Task to carry out
Return the complete listing without omission.
Information below:
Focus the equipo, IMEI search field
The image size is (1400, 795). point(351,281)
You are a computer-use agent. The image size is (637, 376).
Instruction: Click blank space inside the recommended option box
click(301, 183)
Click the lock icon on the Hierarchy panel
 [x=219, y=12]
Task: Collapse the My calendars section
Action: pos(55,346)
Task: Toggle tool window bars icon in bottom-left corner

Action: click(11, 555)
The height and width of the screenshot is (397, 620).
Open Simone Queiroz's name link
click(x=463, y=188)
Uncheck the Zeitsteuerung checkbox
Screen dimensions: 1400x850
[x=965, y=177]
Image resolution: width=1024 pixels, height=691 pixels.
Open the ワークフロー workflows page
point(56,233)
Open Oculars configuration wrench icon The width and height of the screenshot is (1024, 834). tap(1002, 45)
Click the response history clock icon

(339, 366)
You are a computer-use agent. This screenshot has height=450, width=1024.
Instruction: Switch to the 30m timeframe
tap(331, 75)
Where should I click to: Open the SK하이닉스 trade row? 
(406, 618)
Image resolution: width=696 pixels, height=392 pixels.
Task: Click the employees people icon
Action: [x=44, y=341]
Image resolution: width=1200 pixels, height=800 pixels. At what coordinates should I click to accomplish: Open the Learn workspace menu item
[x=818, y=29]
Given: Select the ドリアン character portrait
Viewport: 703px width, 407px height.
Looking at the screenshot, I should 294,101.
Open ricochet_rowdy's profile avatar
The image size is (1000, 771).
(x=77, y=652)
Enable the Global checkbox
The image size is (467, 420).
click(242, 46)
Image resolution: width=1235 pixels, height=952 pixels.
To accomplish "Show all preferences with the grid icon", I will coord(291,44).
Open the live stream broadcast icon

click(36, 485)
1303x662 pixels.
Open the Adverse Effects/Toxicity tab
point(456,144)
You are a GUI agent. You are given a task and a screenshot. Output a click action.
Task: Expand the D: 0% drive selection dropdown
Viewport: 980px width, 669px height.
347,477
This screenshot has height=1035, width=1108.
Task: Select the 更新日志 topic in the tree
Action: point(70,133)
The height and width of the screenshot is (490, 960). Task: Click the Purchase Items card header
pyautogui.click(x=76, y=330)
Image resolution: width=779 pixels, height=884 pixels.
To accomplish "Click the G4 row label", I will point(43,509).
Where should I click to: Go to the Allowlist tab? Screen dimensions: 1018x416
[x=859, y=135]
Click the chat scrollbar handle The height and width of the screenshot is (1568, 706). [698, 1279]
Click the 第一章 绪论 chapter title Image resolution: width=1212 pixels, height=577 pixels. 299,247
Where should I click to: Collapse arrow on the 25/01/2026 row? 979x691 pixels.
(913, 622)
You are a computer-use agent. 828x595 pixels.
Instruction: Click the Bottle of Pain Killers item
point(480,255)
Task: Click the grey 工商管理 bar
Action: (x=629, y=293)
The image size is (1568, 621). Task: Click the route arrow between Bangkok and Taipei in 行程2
End of Information.
Response
Focus the equipo, IMEI search field
The image size is (1400, 795). point(351,281)
You are a computer-use agent. The image size is (637, 376).
Instruction: Click blank space inside the recommended option box
click(301, 183)
Click the lock icon on the Hierarchy panel
 [x=219, y=12]
Task: Collapse the My calendars section
Action: pos(55,346)
Task: Toggle tool window bars icon in bottom-left corner

Action: click(11, 555)
The height and width of the screenshot is (397, 620).
Open Simone Queiroz's name link
click(x=463, y=188)
Uncheck the Zeitsteuerung checkbox
Screen dimensions: 1400x850
[x=965, y=177]
Image resolution: width=1024 pixels, height=691 pixels.
Open the ワークフロー workflows page
point(56,233)
Open Oculars configuration wrench icon The width and height of the screenshot is (1024, 834). tap(1002, 45)
Click the response history clock icon

(339, 366)
You are a computer-use agent. This screenshot has height=450, width=1024.
Instruction: Switch to the 30m timeframe
tap(331, 75)
Where should I click to: Open the SK하이닉스 trade row? 
(406, 618)
Image resolution: width=696 pixels, height=392 pixels.
Task: Click the employees people icon
Action: [x=44, y=341]
Image resolution: width=1200 pixels, height=800 pixels. At what coordinates should I click to accomplish: Open the Learn workspace menu item
[x=818, y=29]
Given: Select the ドリアン character portrait
Viewport: 703px width, 407px height.
Looking at the screenshot, I should 294,101.
Open ricochet_rowdy's profile avatar
The image size is (1000, 771).
(x=77, y=652)
Enable the Global checkbox
The image size is (467, 420).
click(242, 46)
Image resolution: width=1235 pixels, height=952 pixels.
To accomplish "Show all preferences with the grid icon", I will coord(291,44).
Open the live stream broadcast icon

click(36, 485)
1303x662 pixels.
Open the Adverse Effects/Toxicity tab
point(456,144)
You are a GUI agent. You are given a task and a screenshot. Output a click action.
Task: Expand the D: 0% drive selection dropdown
Viewport: 980px width, 669px height.
347,477
This screenshot has height=1035, width=1108.
Task: Select the 更新日志 topic in the tree
Action: point(70,133)
The height and width of the screenshot is (490, 960). Task: Click the Purchase Items card header
pyautogui.click(x=76, y=330)
Image resolution: width=779 pixels, height=884 pixels.
To accomplish "Click the G4 row label", I will point(43,509).
Where should I click to: Go to the Allowlist tab? Screen dimensions: 1018x416
[x=859, y=135]
Click the chat scrollbar handle The height and width of the screenshot is (1568, 706). [698, 1279]
Click the 第一章 绪论 chapter title Image resolution: width=1212 pixels, height=577 pixels. 299,247
Where should I click to: Collapse arrow on the 25/01/2026 row? 979x691 pixels.
(913, 622)
You are a computer-use agent. 828x595 pixels.
Instruction: Click the Bottle of Pain Killers item
point(480,255)
Task: Click the grey 工商管理 bar
Action: (x=629, y=293)
The image size is (1568, 621). Task: Click the route arrow between Bangkok and Taipei in 行程2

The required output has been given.